The bias-complexity tradeoff formalizes the bias-variance tradeoff in the language of learning theory. The true risk of an ERM hypothesis decomposes into approximation error (how close the best hypothesis in the class is to the true target — the "bias") and estimation error (how much the learned hypothesis deviates from the class's best due to finite samples — the "complexity" penalty). Approximation error decreases with richer hypothesis classes; estimation error increases because richer classes require more data for uniform convergence. The optimal class minimizes their sum, and this decomposition drives structural risk minimization.
You have already encountered the bias-variance tradeoff as an intuitive principle: simple models underfit (high bias), complex models overfit (high variance), and the sweet spot balances both. The bias-complexity tradeoff recasts this principle in the rigorous language of PAC learning theory, making it quantitative and actionable.
The formal decomposition splits the true risk of the ERM hypothesis into two terms. The approximation error is the risk of the best possible hypothesis in the class: epsilon_app = min_{h in H} R(h) - R(h*), where h* is the Bayes-optimal classifier. This measures how well the hypothesis class can approximate the target, independent of the amount of data. A richer class has lower approximation error. The estimation error is the gap between the ERM hypothesis and the class's best: epsilon_est = R(h_ERM) - min_{h in H} R(h). This measures how much performance is lost because we must learn from a finite sample rather than having infinite data. A richer class has higher estimation error because the ERM procedure has more hypotheses to distinguish between with limited evidence.

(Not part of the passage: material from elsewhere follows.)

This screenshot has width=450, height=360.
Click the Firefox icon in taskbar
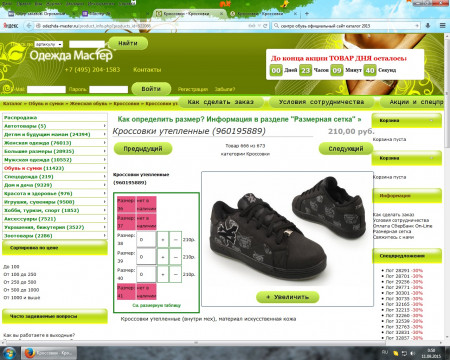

The estimation error is where VC dimension and sample complexity enter. For a class with VC dimension d and n training examples, the estimation error is bounded by O(sqrt(d/n)). This gives a precise prescription: if you double the VC dimension, you need roughly four times as many samples to maintain the same estimation error. The approximation error, by contrast, is a property of the class and the target function — it decreases as the class grows but has no closed-form expression without knowing the target. The total risk is their sum, and the optimal hypothesis class minimizes this sum for the given sample size.
This decomposition motivates structural risk minimization (covered in a subsequent topic): given a nested sequence of hypothesis classes H_1 subset H_2 subset ... with increasing VC dimensions, choose the class that minimizes the bound on approximation plus estimation error. With small n, simpler classes win because estimation error dominates; with large n, richer classes win because estimation error shrinks and approximation error can be reduced without paying too high a price. The bias-complexity tradeoff is not just a restatement of bias-variance in different notation — it provides computable bounds that connect hypothesis class choice to sample size through VC dimension, giving a principled basis for model selection.